PROBLEM DESCRIPTION — Return, word for word, the lines of the material from the one containing "You are a GUI" through the one containing "Action: (1160, 55)", including both of those lines.

[Start DATA LINES]

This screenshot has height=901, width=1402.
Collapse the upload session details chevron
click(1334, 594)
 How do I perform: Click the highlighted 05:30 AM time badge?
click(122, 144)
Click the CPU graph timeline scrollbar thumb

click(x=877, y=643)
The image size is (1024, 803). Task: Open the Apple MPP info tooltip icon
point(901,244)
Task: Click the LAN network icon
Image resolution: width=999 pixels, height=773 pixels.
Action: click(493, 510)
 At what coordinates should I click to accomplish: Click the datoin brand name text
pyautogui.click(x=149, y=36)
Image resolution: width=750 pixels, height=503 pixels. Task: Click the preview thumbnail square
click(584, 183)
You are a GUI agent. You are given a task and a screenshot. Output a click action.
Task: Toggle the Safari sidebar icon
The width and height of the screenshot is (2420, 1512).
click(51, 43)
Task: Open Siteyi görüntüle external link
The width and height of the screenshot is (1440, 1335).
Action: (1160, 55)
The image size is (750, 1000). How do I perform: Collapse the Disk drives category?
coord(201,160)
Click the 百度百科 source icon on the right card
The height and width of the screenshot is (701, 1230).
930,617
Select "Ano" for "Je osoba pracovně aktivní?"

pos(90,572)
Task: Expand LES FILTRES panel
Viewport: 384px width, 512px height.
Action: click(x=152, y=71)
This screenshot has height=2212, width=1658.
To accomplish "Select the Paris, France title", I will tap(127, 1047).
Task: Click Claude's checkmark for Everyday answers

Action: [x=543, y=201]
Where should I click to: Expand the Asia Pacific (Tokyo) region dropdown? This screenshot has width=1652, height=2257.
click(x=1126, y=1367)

[End DATA LINES]

ANSWER TO THE PROBLEM —
You are a GUI agent. You are given a task and a screenshot. Output a click action.
Task: Toggle the Safari sidebar icon
The width and height of the screenshot is (2420, 1512).
click(51, 43)
Task: Open Siteyi görüntüle external link
The width and height of the screenshot is (1440, 1335).
Action: (1160, 55)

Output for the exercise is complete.